家族から見たオレって
――ああ、ようやく起きはったんでっか、富雄はん。
顔を洗っていると、頭の中に声が。
「……」
やっぱり、夢じゃなかったのかよ。目が覚めたら、昨日のことは全部夢かなにかで、目覚めた現実世界ではオレが本の精霊とかなんとかいうのに取り憑かれてなんかいなかったってのを期待していたのだが。
軽い失望感が……
――ほんま、すんまへんな。ワテがあんさんに取り憑いて生体エネルギーを分けてもらったさかい、あんさん消耗してて、長時間眠らんなあかんハメになったみたいでんな。
って、やっぱり、お前のせいかよ!
――けど、なんや、この宇宙はおもろいでんな。このちっぽけな惑星上に70億も同種の知性体がひしめき合ってて、そのせいで居住空間が不足してて、数体の同じ種族がひとつの居住スペースを共有しあっているんでっしゃろ。なんか、すごい新鮮でっせ。そんな場所、今までひとつもあらしまへんでしたしな。
「そ、そうなのか……」
って、なんか、今、妙なことを言っていたような。
別に人口密度が多すぎるせいで、家族と一緒に住んでいるわけではないのだが。単に家族だから一緒に住んでいるのだが。
やはり、人工生殖が普通の世界では、家族なんていう共同体の概念は存在しないのだろうか?
環境に合わせて、最適な遺伝子だけを人為的に選別選択することになるから、遺伝的に近しい関係ということになんの意味もないのだろうな。
あらためて、考えてみると、とても殺伐とした世界だな。こいつらの世界というのは。
親子関係や兄弟の絆なんてものは何の意味もなく、価値もない。他者を求め合う必要もなく、そして、愛しあう必然性もない。
ただ、人工的に遺伝子レベルから調整された知性体が宇宙を支配しているだけの世界。
というか、そっちの方が他の宇宙では標準的なのか。オレたちの宇宙が特別なだけで……
なんてことを考えながら、洗面所を出て朝ごはんの用意されたダイニングに向かおうとしたのだが。
――あ、そういえば、さっき、あんさんを起こそうとしてた人間、なんやあんさんの部屋の中、いろいろと探ってたみたいでっせ。
「えっ?」
――最初、天使の仲間かいなって寝たフリして様子を窺ってたんやけど、なんや違うみたいやって。
一瞬、妹の表情が、昨日の若草さんのように敵対的なものに変わたところを想像してしまった。ガクガクブルブル。
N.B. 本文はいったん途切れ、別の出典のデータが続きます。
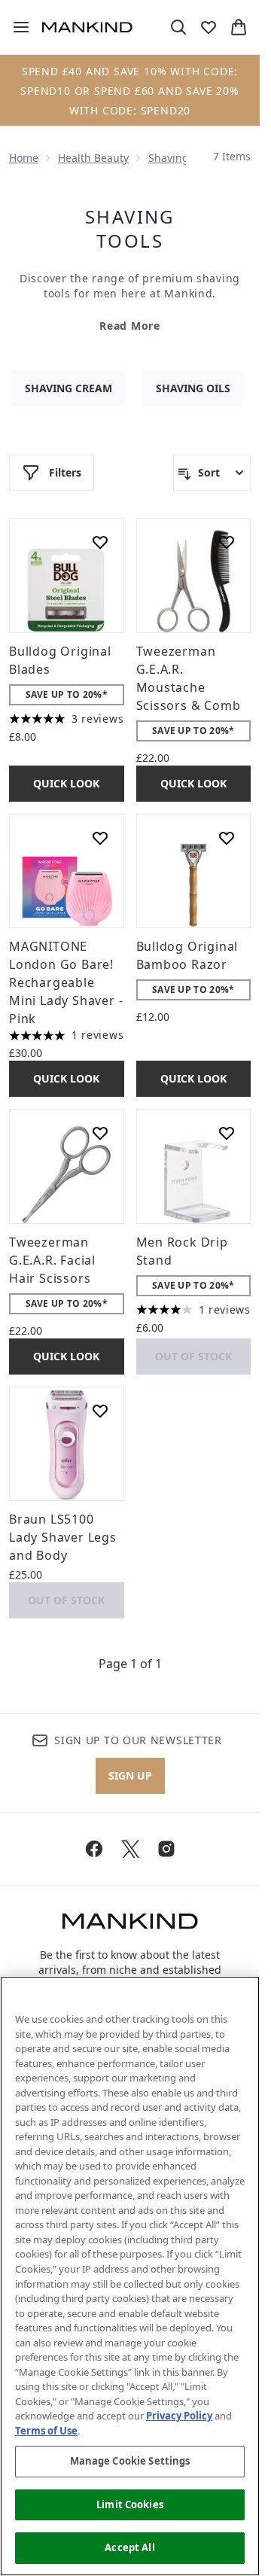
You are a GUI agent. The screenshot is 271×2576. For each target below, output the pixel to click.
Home (23, 158)
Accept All (129, 2547)
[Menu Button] (15, 27)
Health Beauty (93, 158)
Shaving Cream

――なんや『どこに隠したんだろう?』とか呟きながら、押入れの中とか、引き出しとか、ベッドの下とか、えらい熱心に引っ掻き回しとったで。
「はぁ? な、なにやってんだ、あいつ」
――けど、目的のもんは、なんも見つからんかったみたいで、代わりに、なんかベッドの下にあった服を着てない他の知性体の画像の書籍を手持ちの情報パッドで撮影しとったみたいやで。
「あ、あいつ……」
――『おかしいな。こんな前からあるヤツじゃなくて、新しいのを仕入れたから、部屋にこもったんだってお母さんたちと話してたんだけどな』とかなんとかゆうとったように思うんやけど。どういう意味なんでっしゃろ?
「……はぁ?」
なんか、頭が痛くなってきた。オレは家族から一体どう思われているのだ。
うう……
――あ、富雄はん、どないしたん? 急にこんな廊下でしゃがみこんで。朝飯たべにいかんのんか?
その後、テーブルに一緒についていた妹と母さんがチラチラと盗み見しているのに気づかないフリをしながら朝食を済ませた。父さんは、この時間にはもう会社へ出勤しているので、オレたち3人だけのいつもの朝食。
ご馳走様をして部屋にもどり、制服に着替える。
そういえば、昨日この制服に身を包んで、オレは若草さんに……
「はぁ~」
なぜかため息が。なんでだろうか?
――どないしはったん? ため息なんかついて?
「いや、なんでもない」
そうして、カバンの中身を急いで確認して、外へ飛び出していった。